Federalism unquestionably helped. Without the freedom to choose its ‘path’ of social and economic development made entirely possible by the State list, Goa could not have moved as much or as fast as it has. Unitary solutions, even by a leader of the stature of Jawaharlal Nehru, would not have made the differential strategies of socio-economic change possible.
Goa’s institutions of governance under the federal system whether the legislature, the executive, or the judiciary may not have worked very well. Under the 73rd and 74th Amendments of the Constitution under Part IX, giving Goa multi-level democratically elected institutions of governance have yet to make an impact. Yet, the deepening of the ‘federal’ system of governance offers Goa new possibilities of addressing the coming challenges of globalization. That Goa’s political leadership is not aware of these possibilities is another matter.

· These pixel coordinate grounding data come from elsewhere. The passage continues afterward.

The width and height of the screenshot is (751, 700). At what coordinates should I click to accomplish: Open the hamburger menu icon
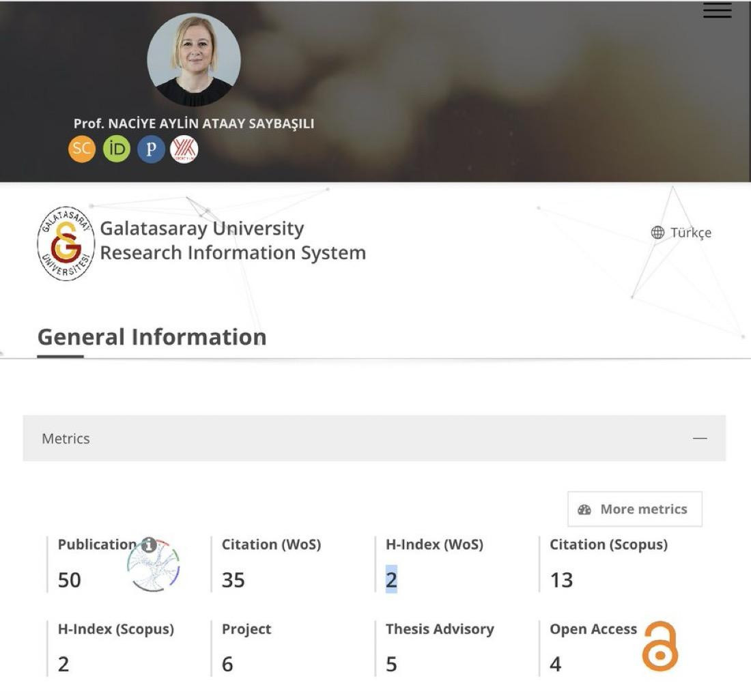[717, 10]
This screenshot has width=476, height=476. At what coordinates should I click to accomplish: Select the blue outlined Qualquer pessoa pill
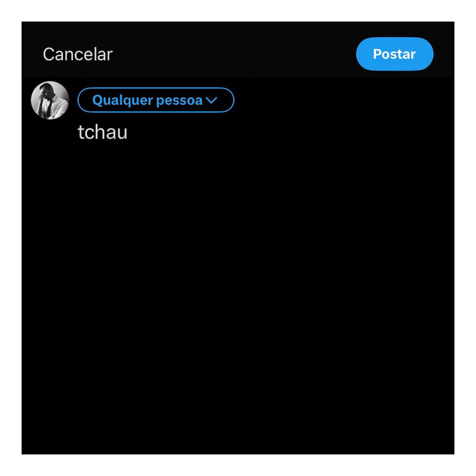[155, 100]
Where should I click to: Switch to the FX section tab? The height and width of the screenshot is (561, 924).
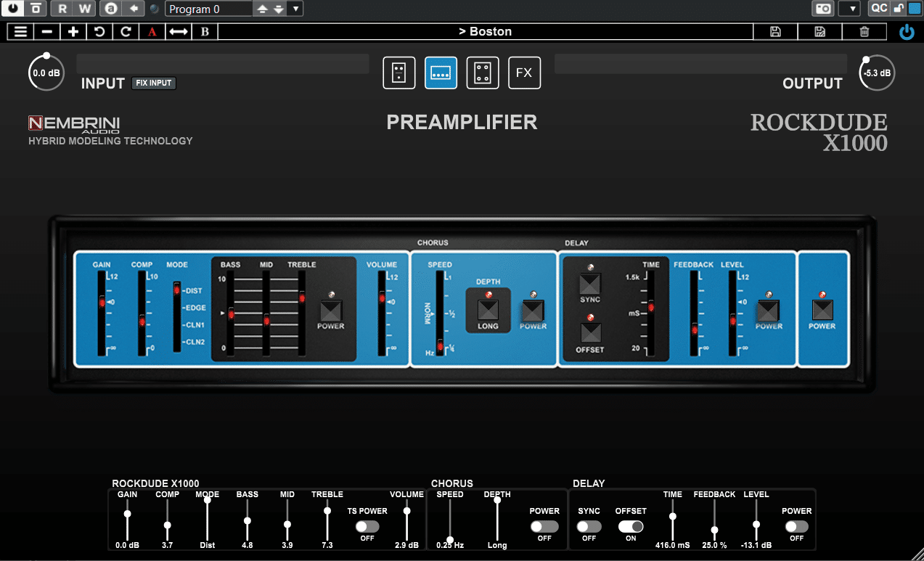tap(524, 73)
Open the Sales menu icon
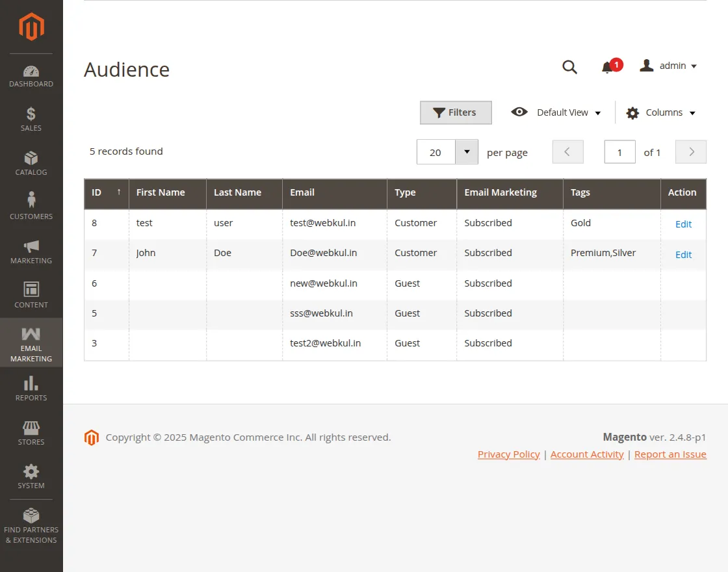The height and width of the screenshot is (572, 728). (31, 120)
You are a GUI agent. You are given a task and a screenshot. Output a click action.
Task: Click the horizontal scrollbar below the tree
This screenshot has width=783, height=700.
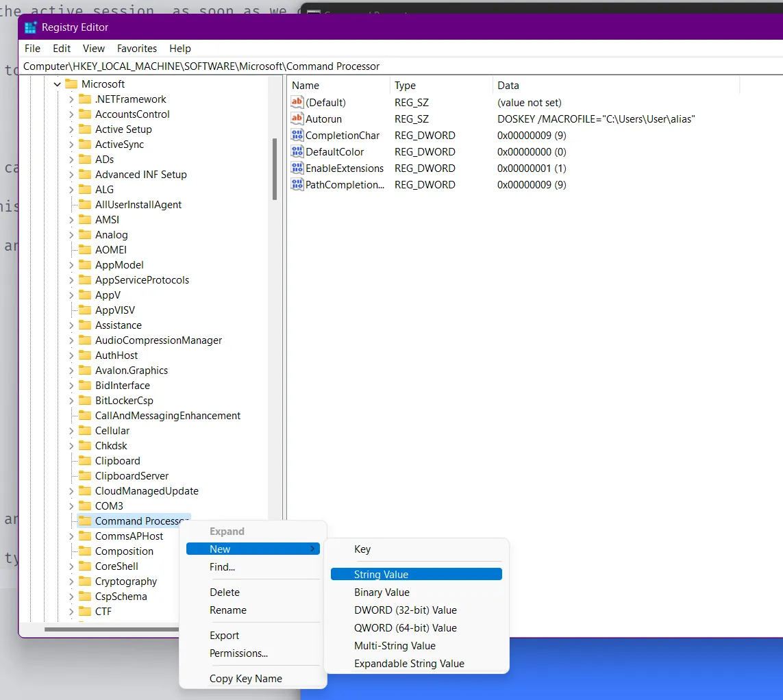click(137, 629)
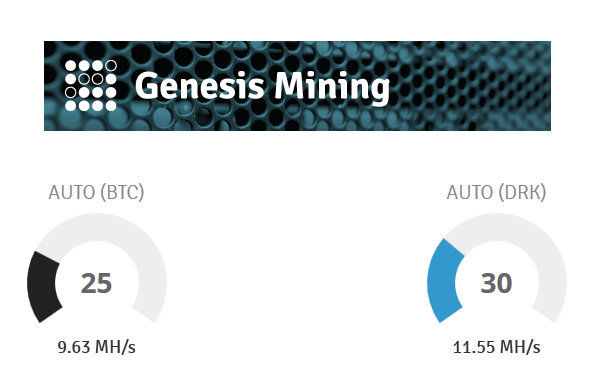Click the hollow circle in logo's top row
The height and width of the screenshot is (390, 600).
[111, 65]
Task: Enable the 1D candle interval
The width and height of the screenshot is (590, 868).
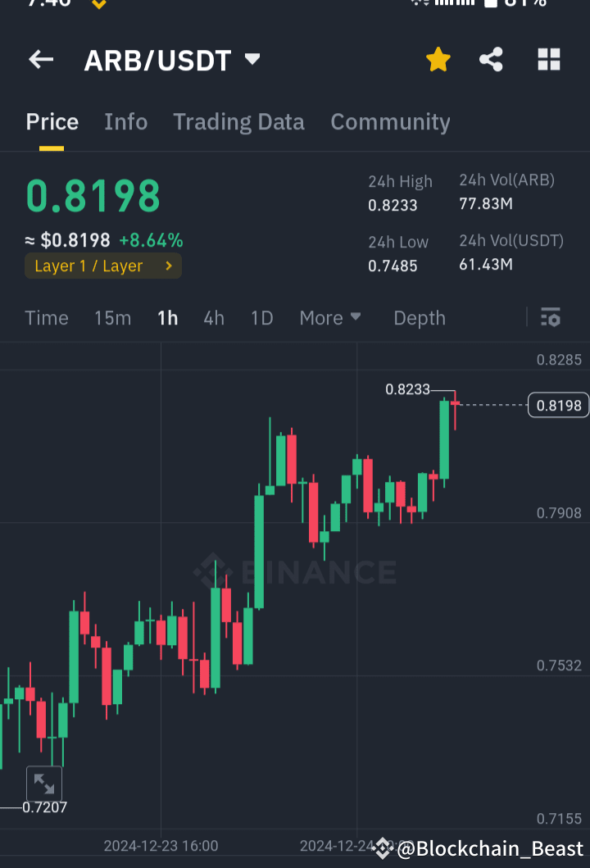Action: [261, 317]

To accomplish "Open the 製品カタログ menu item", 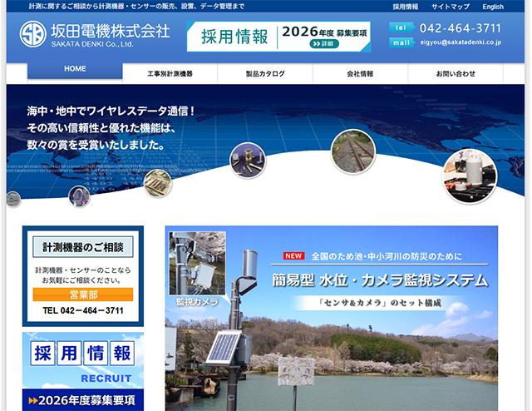I will [265, 74].
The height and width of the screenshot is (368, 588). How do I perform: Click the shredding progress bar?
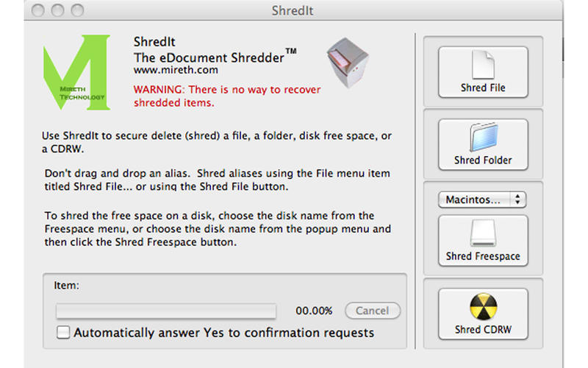(x=166, y=311)
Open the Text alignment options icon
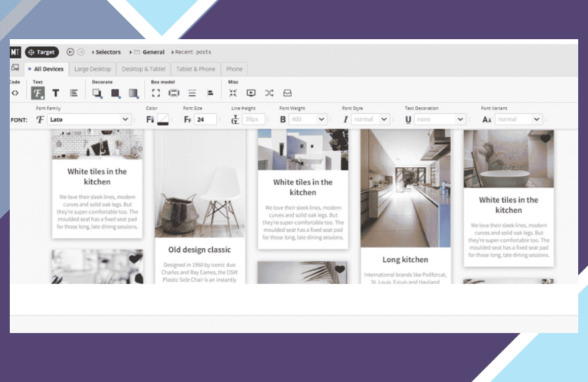 click(x=74, y=93)
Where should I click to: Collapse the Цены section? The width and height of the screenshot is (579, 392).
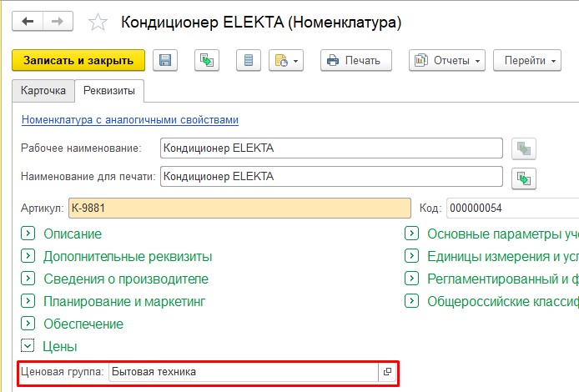pyautogui.click(x=28, y=346)
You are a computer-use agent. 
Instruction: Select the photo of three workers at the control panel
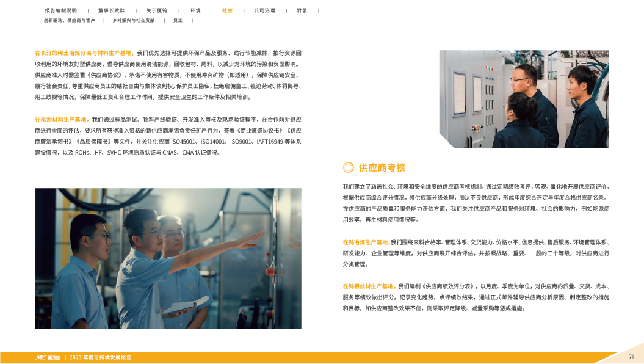[x=523, y=98]
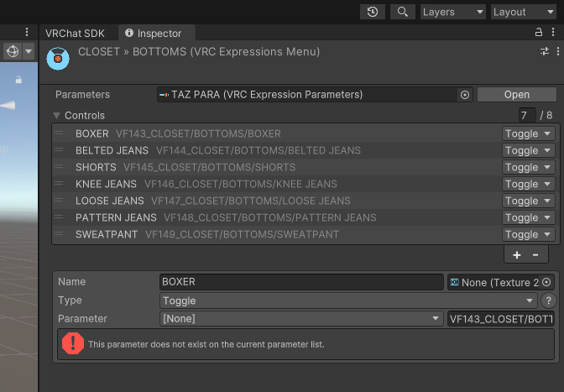Collapse the Controls foldout triangle

56,116
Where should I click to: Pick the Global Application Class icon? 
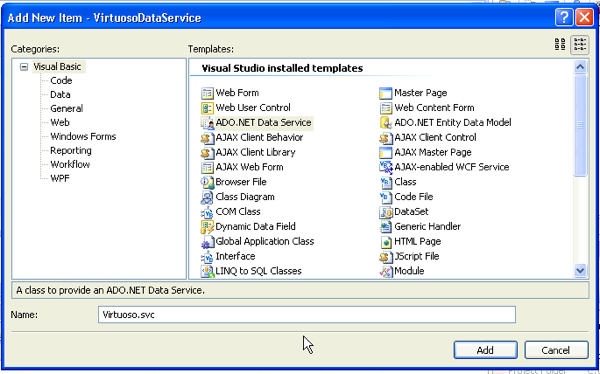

Goa, like the rest of the country, has indeed not done its homework on the challenges of the ‘new globalized world’ – in essence Vasudhaiva Kutumbakam (the Universe is one family). The Goan political and administrative leadership is both uneducated and ill-equipped. Goa’s political class, like perhaps even in some European countries like Portugal, has no clue about the criticality of the ‘knowledge’ sector for the future of Goa’s polity, economy and society. Hopefully, the Goans will not stop moving into the 21st century as they moved fast forward after the arrival of democracy in 1961.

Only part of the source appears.